The laser pulse heated the point it hit to a fractionally greater degree than the metal casing around it. The nozzle lost cohesion. The side blew toward us in a bubble of green vapor as intense as the plasma that drove it. The crash! of metal exploding was more dazzling than the flash.

The vessel rolled clockwise on its axis and nosed in almost upside down. The dorsal hatch flew off. Members of the landing party flew out in a confusion of weapons and white tunics.

The second craft was thirty meters in the air and a hundred meters beyond the first. Our three remaining flashgunners fired in near unison. Two of the bolts glanced from the cutter's hull, leaving deep scars in the metal and puffs of aluminum vapor in the air. The third man aimed better but to even less effect: his flux stabbed toward the nozzle but was smothered in the cloud of ionized exhaust.

The boat rotated toward us. A port in its blunt bow gaped open. The riflemen beside me volleyed at the little vessel, flecking the hull when they hit.

Stephen clacked the battery compartment closed and raised his reloaded flashgun. The muzzle of a twin-tube laser thrust from the Feds' gunport. Even pumped by the thruster, it couldn't seriously damage the Oriflamme's hull; but it could kill all of us in the hold, hard suits or no.

The vessel slid toward us in a shallow dive. Stephen fired.

The thruster nozzle was only a corona beneath the craft's oncoming bow. A cataclysmic green flash lifted the vessel in what would have been a fatal loop if the pilot hadn't been incredibly good or incredibly lucky. The cutter screamed overhead and skidded along the ground on its belly for two hundred meters beyond the arroyo, strewing fragments of hull behind it.
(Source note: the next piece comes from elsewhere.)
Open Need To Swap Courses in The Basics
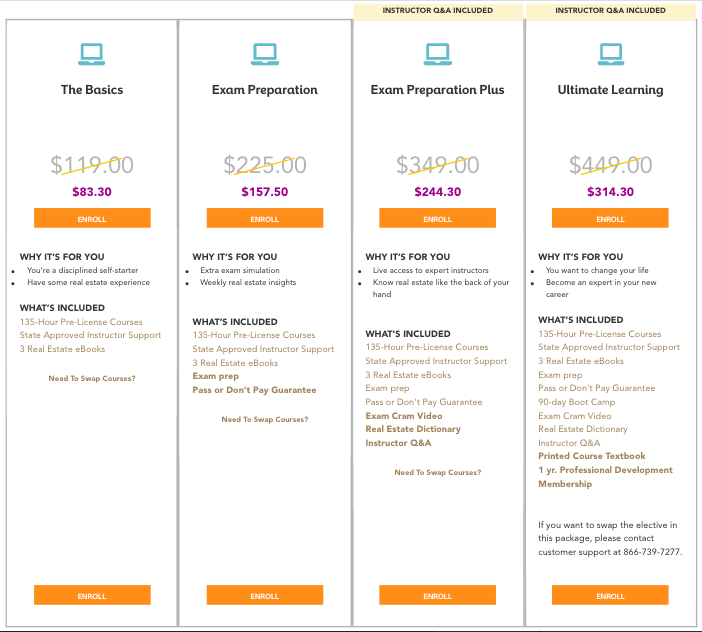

The Oriflamme's engines roared. The deck vibrated fiercely, but it would be a moment before thrust rose beyond equilibrium with our mass and we started to lift. Men started for the companionway to the main deck, cheering and clapping one another's shoulders with their gauntleted hands.

My hard suit waited for me in a corner of the hold. I began to put it on, trying not to get rattled as I performed the unfamiliar, unpleasant task of locking myself into armor. Because Stephen and Lightbody helped me, I was suited up within a minute or two of when the hatch sealed out the buffeting of the atmosphere the Oriflamme was fast leaving.